# Extracted text
(begin)

LCD: The light source is in the bezel, and projects into a substrate layer that lights up behind the LCD panel via reflection of the LED light. This provides a more or less uniform brightness (on poor-quality displays you can often see light bleeding from the bezel where the LEDs are mounted, or have hotspots and dark spots). LCDs the light this way because they're transparent, and are basically just tiny little color filters.
Eink: The light source is in the bezel, and projects into a substrate layer that lights up in front of the eink panel via reflection of the LED light, in almost exactly the same way as with an LCD. In the case of eink, the substrate must be in front of the panel because eink is opaque. Putting a light behind it would be pointless.
In either case, you're not looking directly at the light. You're looking at light that has been reflected multiple times (compare this to old CRT displays, modern plasma displays, or AMOLED displays, where each pixel directly emits light as opposed to filtering reflected light). Not that it matters, because that makes absolutely no difference. Don't believe me? Okay, go grab a flashlight and a mirror. Turn on the flashlight and look directly at it. Blind, right? Once your vision returns and the pink and green blobs subside, point the flashlight at the mirror and look directly at its reflection. It still blinds you. Reflecting light does not give it any sort of magic properties.
What really makes reading more comfortable is the size and shape of pixels, not the type of light that you're using. A piece of paper printed on an inkjet printer has round "pixels" and anywhere from 300 to 600 of them per inch. On most average desktop and laptop monitors, pixels are square and there's only around 100 of them per inch. The bare minimum for comfortable reading is around 150-160 square pixels per inch (fewer if the pixels are non-uniform, like on eink, since that naturally creates smoother letter shapes). Modern mobile devices (phones, tablets) are mostly above 200ppi these days, some reaching well over 400ppi. Eink devices are also increasing (the Nook Glow's 6" 600x800 screen has 167 ppi, while the Kindle Paperwhite's 6" 768x1024 screen has 213ppi).
TL;DR: Pixel density is much more important than lighting method.

(end)

# Exercise instructions
- 1) Name the display types that the display lighting text says have each pixel emit light directly.
- 2) Please rewrite the paragraph of the display lighting text that begins "What really makes reading more comfortable" as a short bulleted list that keeps its main facts.
- 3) According to the display lighting text, why must the lit substrate sit in front of an eink panel?

# Recorded data

(begin)

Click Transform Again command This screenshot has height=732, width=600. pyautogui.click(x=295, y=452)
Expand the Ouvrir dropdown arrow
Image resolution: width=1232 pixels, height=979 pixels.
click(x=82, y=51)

(end)

# Solutions in order
- 1) CRT displays, plasma displays, AMOLED displays

- 2)
- Reading comfort depends on the size and shape of pixels, not on the type of light.
- Inkjet-printed paper has round "pixels," about 300 to 600 per inch.
- Average desktop and laptop monitors have square pixels, only around 100 per inch.
- Comfortable reading needs at least around 150-160 square pixels per inch, or fewer if the pixels are non-uniform, as on eink, because that creates smoother letter shapes.
- Modern phones and tablets are mostly above 200ppi, and some go well over 400ppi.
- Eink densities are rising: the Nook Glow's 6" 600x800 screen has 167 ppi, and the Kindle Paperwhite's 6" 768x1024 screen has 213ppi.

- 3) Because eink is opaque, so a light behind it would be pointless.